Carica verso di me e riesce a sferrarmi un pugno che mi prende la mascella e la bocca, ha un anello che mi spacca il labbro inferiore.
<<Questo è per aver provato a portarmela via!>> sbraita.
E a quel punto, non ci vedo più dalla rabbia.
Mi butto su di lui e appena finiamo a terra lo colpisco ripetutamente sul viso e sullo stomaco. Non non sono mai stato incline alla violenza, eppure lo trovo gratificante.

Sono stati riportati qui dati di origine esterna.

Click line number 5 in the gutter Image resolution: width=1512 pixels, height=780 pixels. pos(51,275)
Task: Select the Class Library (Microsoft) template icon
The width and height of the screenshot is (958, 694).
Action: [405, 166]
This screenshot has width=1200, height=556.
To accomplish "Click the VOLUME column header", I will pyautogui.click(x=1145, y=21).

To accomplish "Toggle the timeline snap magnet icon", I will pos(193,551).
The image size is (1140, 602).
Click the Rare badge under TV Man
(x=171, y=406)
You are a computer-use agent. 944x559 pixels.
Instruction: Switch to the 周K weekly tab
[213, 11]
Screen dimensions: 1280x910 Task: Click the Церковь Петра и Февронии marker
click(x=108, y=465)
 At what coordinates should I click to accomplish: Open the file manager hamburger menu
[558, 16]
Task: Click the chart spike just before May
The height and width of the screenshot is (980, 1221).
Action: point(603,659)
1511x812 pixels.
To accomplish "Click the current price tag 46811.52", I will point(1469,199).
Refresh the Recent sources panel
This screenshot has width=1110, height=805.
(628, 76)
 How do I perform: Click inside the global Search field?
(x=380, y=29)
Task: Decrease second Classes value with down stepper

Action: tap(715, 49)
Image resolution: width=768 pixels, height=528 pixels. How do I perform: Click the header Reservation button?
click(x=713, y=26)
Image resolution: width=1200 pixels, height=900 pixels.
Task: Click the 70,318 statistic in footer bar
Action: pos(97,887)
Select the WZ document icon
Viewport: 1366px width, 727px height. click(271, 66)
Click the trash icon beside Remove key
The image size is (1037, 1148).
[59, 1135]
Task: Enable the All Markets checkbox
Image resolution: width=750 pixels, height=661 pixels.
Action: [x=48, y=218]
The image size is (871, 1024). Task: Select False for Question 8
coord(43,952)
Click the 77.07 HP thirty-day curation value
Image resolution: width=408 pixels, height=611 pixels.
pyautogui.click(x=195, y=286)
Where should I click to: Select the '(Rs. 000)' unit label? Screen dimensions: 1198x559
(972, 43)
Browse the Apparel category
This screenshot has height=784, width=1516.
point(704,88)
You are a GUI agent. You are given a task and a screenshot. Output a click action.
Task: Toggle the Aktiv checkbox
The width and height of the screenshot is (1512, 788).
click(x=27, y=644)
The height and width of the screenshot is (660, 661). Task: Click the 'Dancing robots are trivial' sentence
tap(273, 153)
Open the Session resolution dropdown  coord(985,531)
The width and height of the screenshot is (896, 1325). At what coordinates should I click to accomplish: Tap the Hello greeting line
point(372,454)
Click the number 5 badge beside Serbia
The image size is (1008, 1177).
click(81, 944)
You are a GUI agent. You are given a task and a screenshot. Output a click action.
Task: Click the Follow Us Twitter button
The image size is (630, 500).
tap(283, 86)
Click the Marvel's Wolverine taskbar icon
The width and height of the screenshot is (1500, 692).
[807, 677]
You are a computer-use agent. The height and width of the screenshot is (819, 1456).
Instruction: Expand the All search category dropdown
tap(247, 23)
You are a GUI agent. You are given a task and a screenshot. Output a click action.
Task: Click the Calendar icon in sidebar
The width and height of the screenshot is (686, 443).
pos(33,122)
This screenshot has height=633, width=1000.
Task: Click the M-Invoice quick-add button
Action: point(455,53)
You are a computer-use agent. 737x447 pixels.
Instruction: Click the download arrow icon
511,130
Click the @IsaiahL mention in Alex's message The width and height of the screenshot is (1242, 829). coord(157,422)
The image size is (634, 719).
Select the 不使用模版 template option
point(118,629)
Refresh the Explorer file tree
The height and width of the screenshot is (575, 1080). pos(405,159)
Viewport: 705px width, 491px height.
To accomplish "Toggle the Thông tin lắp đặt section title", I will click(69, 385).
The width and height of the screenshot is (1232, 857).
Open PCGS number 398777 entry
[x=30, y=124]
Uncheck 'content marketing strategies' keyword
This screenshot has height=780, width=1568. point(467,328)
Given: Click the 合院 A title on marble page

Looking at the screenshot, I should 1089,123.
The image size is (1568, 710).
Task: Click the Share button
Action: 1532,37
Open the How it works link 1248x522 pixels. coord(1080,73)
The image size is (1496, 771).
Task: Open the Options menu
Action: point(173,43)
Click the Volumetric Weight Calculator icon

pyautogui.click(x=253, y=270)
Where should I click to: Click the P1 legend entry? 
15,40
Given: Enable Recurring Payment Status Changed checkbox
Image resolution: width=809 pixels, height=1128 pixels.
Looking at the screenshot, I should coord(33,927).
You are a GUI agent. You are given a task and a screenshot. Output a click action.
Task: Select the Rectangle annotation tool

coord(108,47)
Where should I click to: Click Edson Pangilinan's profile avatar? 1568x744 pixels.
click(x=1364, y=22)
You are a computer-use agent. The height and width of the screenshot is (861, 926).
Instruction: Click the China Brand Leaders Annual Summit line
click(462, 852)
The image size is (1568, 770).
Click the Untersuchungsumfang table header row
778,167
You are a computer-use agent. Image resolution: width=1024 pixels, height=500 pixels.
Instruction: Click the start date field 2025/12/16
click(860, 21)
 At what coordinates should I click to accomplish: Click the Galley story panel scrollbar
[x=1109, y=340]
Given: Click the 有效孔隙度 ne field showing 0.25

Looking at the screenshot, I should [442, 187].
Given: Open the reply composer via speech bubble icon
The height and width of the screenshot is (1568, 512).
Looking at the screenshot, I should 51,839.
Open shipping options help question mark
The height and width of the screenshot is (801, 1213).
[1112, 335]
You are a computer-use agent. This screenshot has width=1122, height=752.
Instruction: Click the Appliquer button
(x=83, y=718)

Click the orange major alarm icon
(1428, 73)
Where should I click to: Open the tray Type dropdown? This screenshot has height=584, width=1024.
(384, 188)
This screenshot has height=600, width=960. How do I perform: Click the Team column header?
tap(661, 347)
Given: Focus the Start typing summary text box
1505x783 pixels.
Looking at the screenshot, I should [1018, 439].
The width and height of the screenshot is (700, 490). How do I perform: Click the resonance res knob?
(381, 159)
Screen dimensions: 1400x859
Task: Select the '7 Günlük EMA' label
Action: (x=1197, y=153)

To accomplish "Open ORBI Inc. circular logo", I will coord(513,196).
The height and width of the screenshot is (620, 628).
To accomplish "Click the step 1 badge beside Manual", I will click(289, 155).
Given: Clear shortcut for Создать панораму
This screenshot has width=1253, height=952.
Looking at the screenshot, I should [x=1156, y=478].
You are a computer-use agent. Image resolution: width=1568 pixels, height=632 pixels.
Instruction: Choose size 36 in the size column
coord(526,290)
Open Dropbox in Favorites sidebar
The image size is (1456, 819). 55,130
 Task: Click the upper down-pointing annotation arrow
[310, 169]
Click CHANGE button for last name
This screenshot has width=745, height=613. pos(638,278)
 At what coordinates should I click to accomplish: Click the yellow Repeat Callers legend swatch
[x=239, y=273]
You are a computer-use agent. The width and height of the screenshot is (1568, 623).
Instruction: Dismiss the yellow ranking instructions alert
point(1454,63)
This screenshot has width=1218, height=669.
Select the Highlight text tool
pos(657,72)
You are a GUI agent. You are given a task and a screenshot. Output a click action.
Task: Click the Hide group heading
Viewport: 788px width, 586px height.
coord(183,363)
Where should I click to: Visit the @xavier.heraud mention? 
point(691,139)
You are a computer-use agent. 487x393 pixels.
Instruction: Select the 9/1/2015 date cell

Quando sto per esaurire le energie e mi indebolisco, lui mi tira un calcio alla gamba e riesce a liberarsi, a mettersi in piedi e scappare via.
Non ho le forze per corrergli dietro, cazzo.
Mi accascio un istante contro la mia auto prima di aprirla e mettermi al volante.
Il mio aggressore poteva essere un pazzo qualsiasi, ma adesso che mi tornano in mente come un'eco le sue frasi sconnesse, adesso che le metabolizzo davvero, non posso che sospettare che c'entri qualcosa con lo stalker squilibrato di Summer.
A questo punto ho solo fretta di tornare a casa e accertarmi che proprio adesso non sia diretto da lei.
Mi fa male tutto ma guido come un folle, impaziente di arrivare.
Temo che ridotto così la spaventerò a morte, ma è più importante che io le stia vicino. In caso di necessità devo essere lì a proteggerla.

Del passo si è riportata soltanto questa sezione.